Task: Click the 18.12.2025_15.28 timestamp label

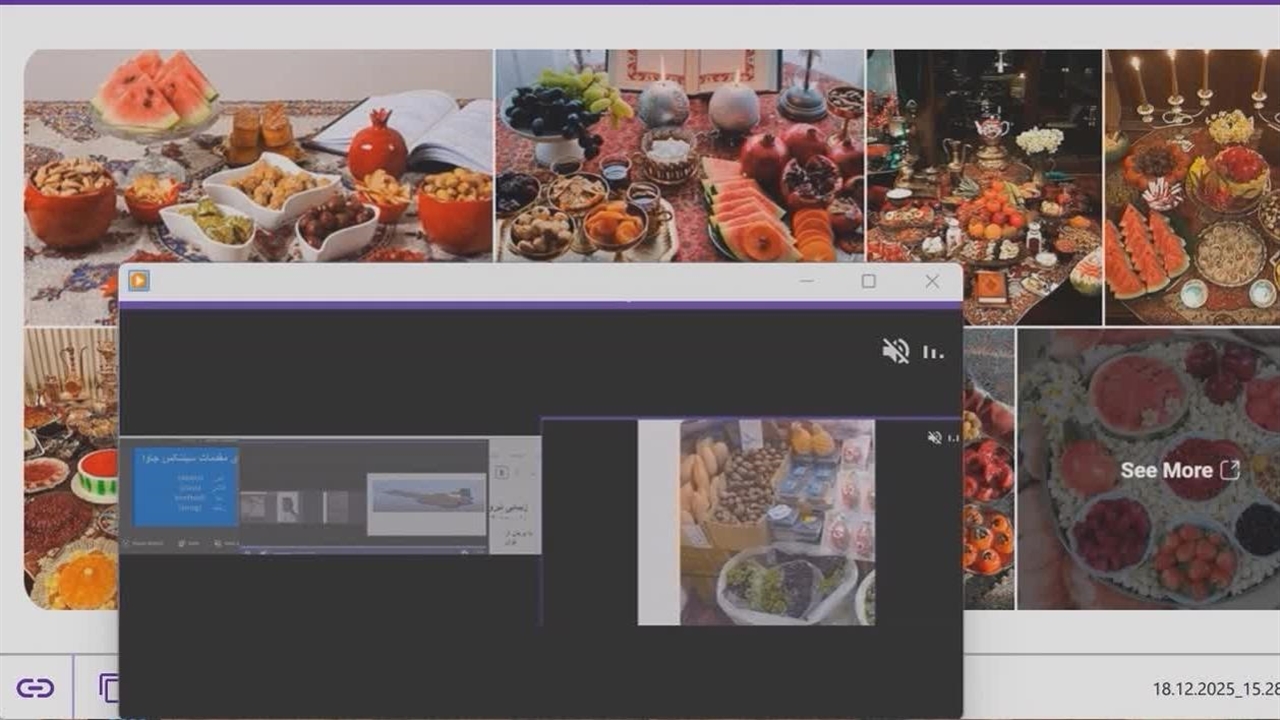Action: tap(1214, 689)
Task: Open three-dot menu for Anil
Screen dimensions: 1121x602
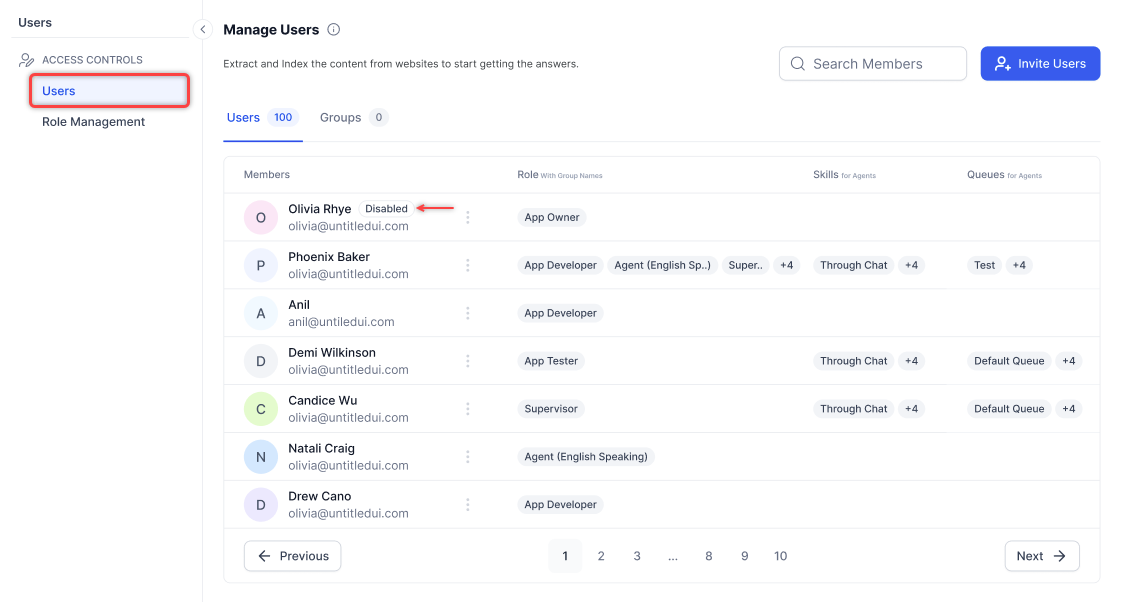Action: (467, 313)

______________________________

Would you copy each line above exactly as given, dropping any images?

■ **Solution to the problem**
Task: Click the 18.12.2025_15.28 timestamp label

Action: tap(1214, 689)
Task: Open three-dot menu for Anil
Screen dimensions: 1121x602
Action: (467, 313)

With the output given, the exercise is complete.